Her husband was arrested on July 23, 2015 in Miami for a traffic violation. The police, realizing he had no driver's license and was in the country illegally, handed him over to the Immigration and Customs Enforcement (ICE) agency.
"He asked them not to (deport him) because his life was in danger, but they did not listen. On September 21, two days before making his return trip here with his family, he was killed," said Dania. "He had no criminal record."
Ramírez had been arrested at the Texas border in 2001 when he tried to enter the country undocumented. A few days later he was deported.
"In such cases, when a person has been deported and then tries to return without authorization, at the moment they cross the border, they get a punishment for life and do not qualify for any type of immigration benefit," said immigration lawyer Alex Galvez.
"But there are some exceptions when the person’s life is in danger in the place where he was deported.
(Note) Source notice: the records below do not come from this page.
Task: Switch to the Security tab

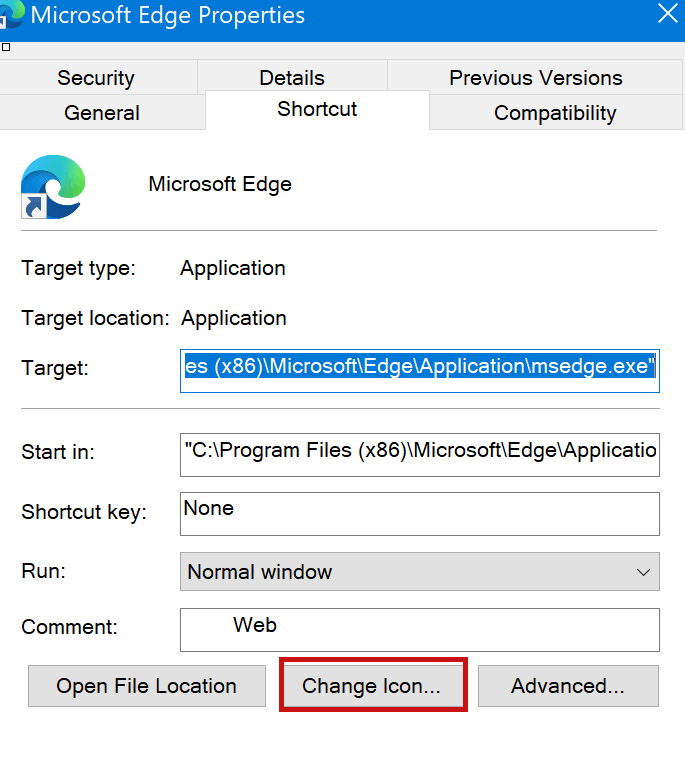Action: 96,78
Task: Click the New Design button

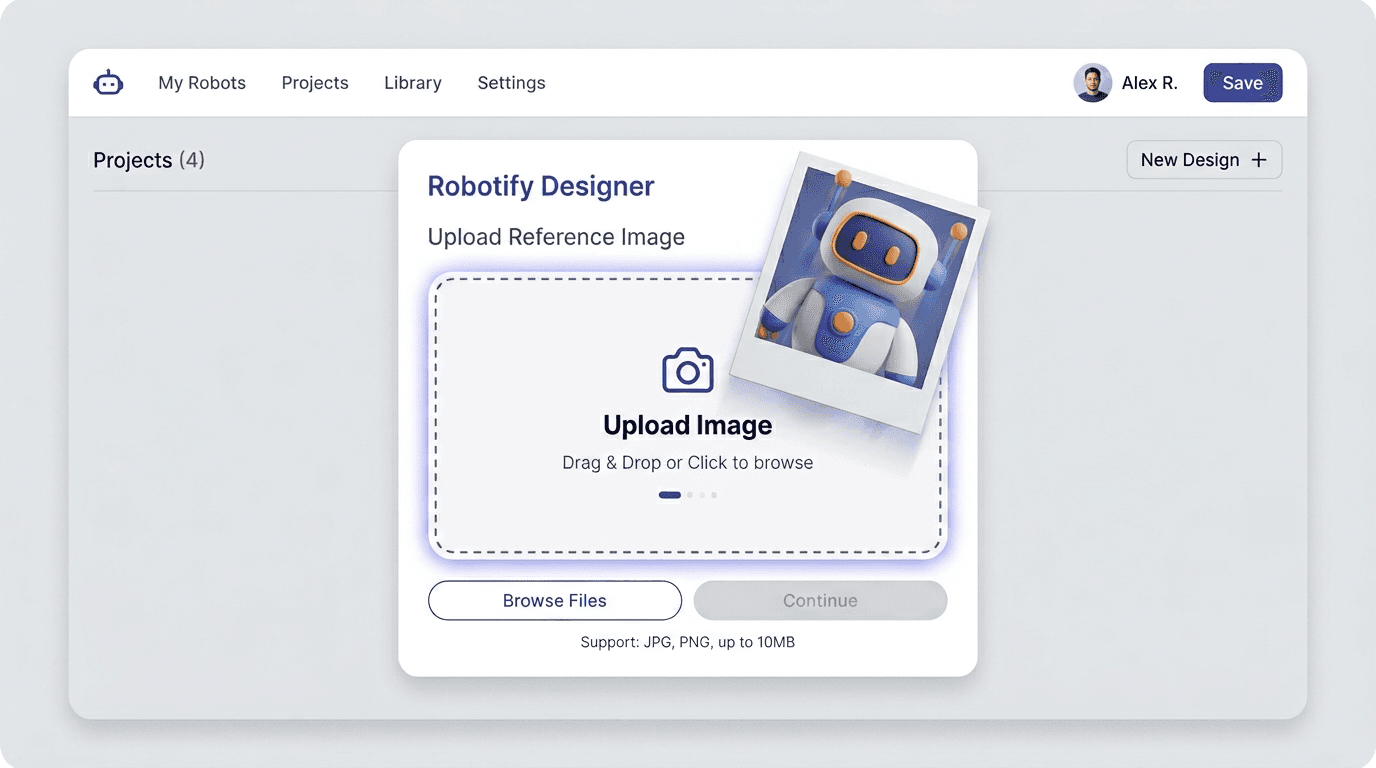Action: [x=1204, y=159]
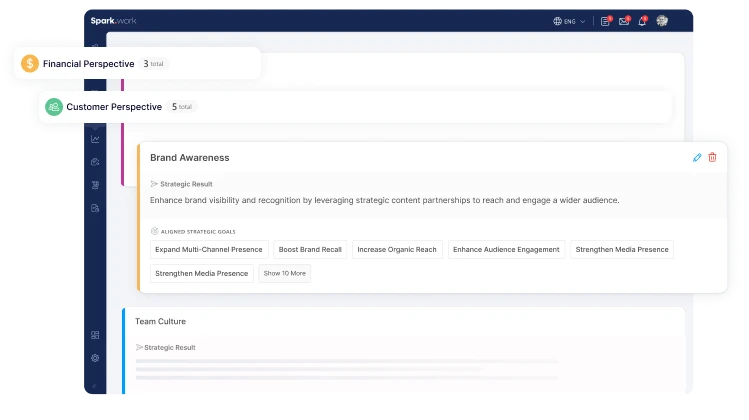The width and height of the screenshot is (749, 420).
Task: Click the Enhance Audience Engagement tag
Action: [x=506, y=249]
In such cases, he may make a request for asylum," he added.
DAPA and DACA
The Executive Action on Immigration was announced by Obama on November 20, 2014 but never went into effect.
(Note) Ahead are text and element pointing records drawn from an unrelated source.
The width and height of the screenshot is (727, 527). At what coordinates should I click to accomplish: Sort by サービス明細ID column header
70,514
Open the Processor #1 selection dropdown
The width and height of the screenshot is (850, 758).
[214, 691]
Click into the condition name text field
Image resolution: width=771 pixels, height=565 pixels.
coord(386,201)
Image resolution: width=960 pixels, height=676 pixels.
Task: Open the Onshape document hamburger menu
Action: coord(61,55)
It was designed to protect from deportation about 5 million undocumented parents of U.S. citizens and lawful permanent residents and young undocumented immigrants who came as children to the country, known as 'Dreamers.' Both groups had been granted temporary protection under previous orders in 2012, known as Deferred Action for Parents of Americans (DAPA), and Deferred Action for Childhood Arrivals (DACA).
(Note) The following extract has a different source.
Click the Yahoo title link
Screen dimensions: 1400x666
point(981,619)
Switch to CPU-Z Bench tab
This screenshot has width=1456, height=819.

Two weeks after it was announced a group of 26 states (24 of them ruled by Republicans) sued the program arguing that Obama had exceeded the bounds of his executive power and had violated the Constitution by changing the law, something that can only be done by Congress.
In February last year, a district court in Brownsville, Texas, stopped the DACA and DAPA programs from taking effect, a ruling that was ratified in November by the Fifth Circuit Court of Appeals in New of Orleans.
On November 20, the Department of Justice asked the Supreme Court to review the executive action. The court set a hearing for Monday, April 13 in order for government lawyers as well as the attorneys for the 26 states to present their arguments.
The ruling will be known in the summer and will decide whether the DACA and DAPA programs will be activated.
Another attorney, Ezequiel Hernández, added that people like Ramírez who were deported and reentered the country illegally still could benefit from DAPA because their offense is not included among the deportation priorities issued by ICE on the same day Obama announced the executive action.
Ramírez did not know that and did not have the opportunity to present himself at the border and argue that he feared for his life in Honduras.
"My husband qualified for DAPA", said Dania. "If they had not deported him, he would be here with me and my kids waiting for the Supreme Court to rule ... because we are parents of an American child."
During Obama’s administration, ICE has deported more than 2.5 million undocumented immigrants. During the 2015 fiscal year, the figure reached 235,413 undocumented immigrants, of which 41.1% of them had no criminal record, like Ramirez.
Organizations defending the rights of immigrants expect some 4,000 people to congregate outside the Supreme Court on Monday.
Immigration activists say the goal "is to show the stories of immigrants who qualify for DACA and DAPA, and their contributions to America. They are valuable people who do not have criminal records and are waiting for an opportunity to legalize their stays," said Carlos Vogel with the Center for Community Change (CCC).